Sleeping for less than five hours in mid-to-late life is associated with the risk of developing at least two chronic diseases, a UK study has found.
Researchers from the University College London (UCL) in the UK found that people who reported getting five hours of sleep or less at age 50 were 20 per cent more likely to be diagnosed with a chronic disease.
They were also 40 per cent more likely to be diagnosed with two or more chronic diseases over a follow-up period of 25 years, compared to those who slept for up to seven hours.
The study, published in the journal PLOS Medicine, also found that sleeping for five hours or less at the age of 50, 60, and 70 was linked to a 30 per cent to 40 per cent increased risk of multimorbidity, or being diagnosed with two or more chronic diseases, when compared with those who slept for up to seven hours.
"Multimorbidity is on the rise in high income countries and more than half of older adults now have at least two chronic diseases," said study lead author, Severine Sabia.
"This is proving to be a major challenge for public health, as multimorbidity is associated with high healthcare service use, hospitalisations and disability," Sabia said.
The researchers also found that sleep duration of five hours or less at age 50 was associated with 25 per cent increased risk of mortality over the follow-up period.
This can mainly be explained by the fact that short sleep duration increases the risk of chronic diseases that in turn increase the risk of death, they said.
"As people get older, their sleep habits and sleep structure change. However, it is recommended to sleep for 7 to 8 hours a night - as sleep durations above or below this have previously been associated with individual chronic diseases," said Sabia.
The researchers examined the relationship between how long each participant slept for, mortality and whether they were multimorbid – such as with heart disease, cancer or diabetes – over the course of 25 years.
The study analysed the impact of sleep duration on the health of more than 7,000 men and women at the ages of 50, 60 and 70, from the Whitehall II cohort study, which was conducted from 1985 to 1988 and examined the health of 10,308 civil servants aged 35 to 55, of whom two thirds were men and one third women.

> [Activity list]
1. Return, word for word, the passage of the sleep study article that opens with the words containing "The researchers also" and closes with "death, they said.".
2. Carry the sleep study article forward from its last sentence.

> [Given information]

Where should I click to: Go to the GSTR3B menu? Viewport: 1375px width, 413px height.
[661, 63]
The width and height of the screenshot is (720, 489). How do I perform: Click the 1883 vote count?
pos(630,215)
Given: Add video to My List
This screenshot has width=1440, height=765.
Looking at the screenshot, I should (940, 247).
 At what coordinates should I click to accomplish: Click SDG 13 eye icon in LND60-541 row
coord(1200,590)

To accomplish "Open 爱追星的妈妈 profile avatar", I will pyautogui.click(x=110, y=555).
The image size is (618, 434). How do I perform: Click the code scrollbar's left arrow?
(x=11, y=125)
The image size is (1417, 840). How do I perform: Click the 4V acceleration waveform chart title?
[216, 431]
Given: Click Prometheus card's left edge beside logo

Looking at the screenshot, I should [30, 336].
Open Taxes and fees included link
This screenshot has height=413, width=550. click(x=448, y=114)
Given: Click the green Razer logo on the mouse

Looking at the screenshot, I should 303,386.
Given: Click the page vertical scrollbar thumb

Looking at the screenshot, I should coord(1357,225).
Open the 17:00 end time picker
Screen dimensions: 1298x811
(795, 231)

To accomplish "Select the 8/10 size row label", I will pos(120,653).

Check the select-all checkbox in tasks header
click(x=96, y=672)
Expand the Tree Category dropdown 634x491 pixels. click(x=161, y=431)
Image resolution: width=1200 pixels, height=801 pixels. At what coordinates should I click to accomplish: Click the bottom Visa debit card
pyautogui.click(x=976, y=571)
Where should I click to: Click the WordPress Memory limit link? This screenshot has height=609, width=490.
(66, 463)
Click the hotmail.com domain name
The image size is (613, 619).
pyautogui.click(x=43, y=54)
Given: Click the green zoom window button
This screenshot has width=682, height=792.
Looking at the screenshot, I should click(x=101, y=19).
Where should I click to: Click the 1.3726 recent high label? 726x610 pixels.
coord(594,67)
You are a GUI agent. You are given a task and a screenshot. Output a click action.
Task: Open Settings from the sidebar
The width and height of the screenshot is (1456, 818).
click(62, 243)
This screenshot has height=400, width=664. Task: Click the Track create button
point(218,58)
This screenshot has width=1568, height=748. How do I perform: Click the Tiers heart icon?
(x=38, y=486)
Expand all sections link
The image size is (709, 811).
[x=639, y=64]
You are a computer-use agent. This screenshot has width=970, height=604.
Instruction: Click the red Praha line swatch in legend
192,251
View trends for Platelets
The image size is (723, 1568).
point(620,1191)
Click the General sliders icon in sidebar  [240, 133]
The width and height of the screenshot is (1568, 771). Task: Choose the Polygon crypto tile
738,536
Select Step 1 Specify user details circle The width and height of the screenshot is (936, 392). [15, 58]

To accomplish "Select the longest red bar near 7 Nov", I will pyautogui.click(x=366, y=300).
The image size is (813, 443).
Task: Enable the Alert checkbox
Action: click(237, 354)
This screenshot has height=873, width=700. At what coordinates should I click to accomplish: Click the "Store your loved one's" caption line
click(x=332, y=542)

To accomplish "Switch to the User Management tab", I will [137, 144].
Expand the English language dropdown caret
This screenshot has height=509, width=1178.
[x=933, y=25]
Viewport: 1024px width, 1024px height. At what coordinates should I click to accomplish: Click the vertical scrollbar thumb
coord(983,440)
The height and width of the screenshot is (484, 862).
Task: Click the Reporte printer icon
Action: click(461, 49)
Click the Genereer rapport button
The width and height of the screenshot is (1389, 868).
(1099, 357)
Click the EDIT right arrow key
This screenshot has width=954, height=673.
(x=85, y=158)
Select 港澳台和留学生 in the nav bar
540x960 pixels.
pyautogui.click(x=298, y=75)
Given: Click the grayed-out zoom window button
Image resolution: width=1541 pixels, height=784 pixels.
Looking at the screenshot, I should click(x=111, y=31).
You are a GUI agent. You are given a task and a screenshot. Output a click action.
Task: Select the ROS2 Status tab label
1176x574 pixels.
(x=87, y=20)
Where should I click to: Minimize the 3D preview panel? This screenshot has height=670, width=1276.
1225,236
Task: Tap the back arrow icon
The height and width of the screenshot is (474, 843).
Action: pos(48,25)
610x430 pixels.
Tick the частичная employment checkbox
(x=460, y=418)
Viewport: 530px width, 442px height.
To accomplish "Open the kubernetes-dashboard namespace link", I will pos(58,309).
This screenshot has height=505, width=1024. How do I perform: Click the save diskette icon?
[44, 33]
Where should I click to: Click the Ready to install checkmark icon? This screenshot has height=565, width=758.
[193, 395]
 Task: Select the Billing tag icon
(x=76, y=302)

> [Expected results]
1.
The researchers also found that sleep duration of five hours or less at age 50 was associated with 25 per cent increased risk of mortality over the follow-up period.
This can mainly be explained by the fact that short sleep duration increases the risk of chronic diseases that in turn increase the risk of death, they said.

2.
"Our findings show that short sleep duration is also associated with multimorbidity. To ensure a better night's sleep, it is important to promote good sleep hygiene, such as making sure the bedroom is quiet, dark and a comfortable temperature before sleeping.
"It is also advised to remove electronic devices and avoid large meals before bedtime. Physical activity and exposure to light during the day might also promote good sleep," said Sabia.
As part of the study, researchers also assessed whether sleeping for a long duration, of nine hours or more, affected health outcomes. There was no clear association between long sleep durations at age 50 and multimorbidity in healthy people.
However, if a participant had already been diagnosed with a chronic condition, then long sleep duration was associated with around a 35 per cent increased risk of developing another illness.
Researchers believe this could be due to underlying health conditions impacting sleep.
The researchers noted that because the data used for the study was self-reported by the participants, it was likely to be subject to reporting bias, even though the findings were confirmed through electronic measurements of the sleep of 4,000 participants.
The research only involved members of the civil service, who were all employed when recruited to the study and likely to be healthier than the general population, they added.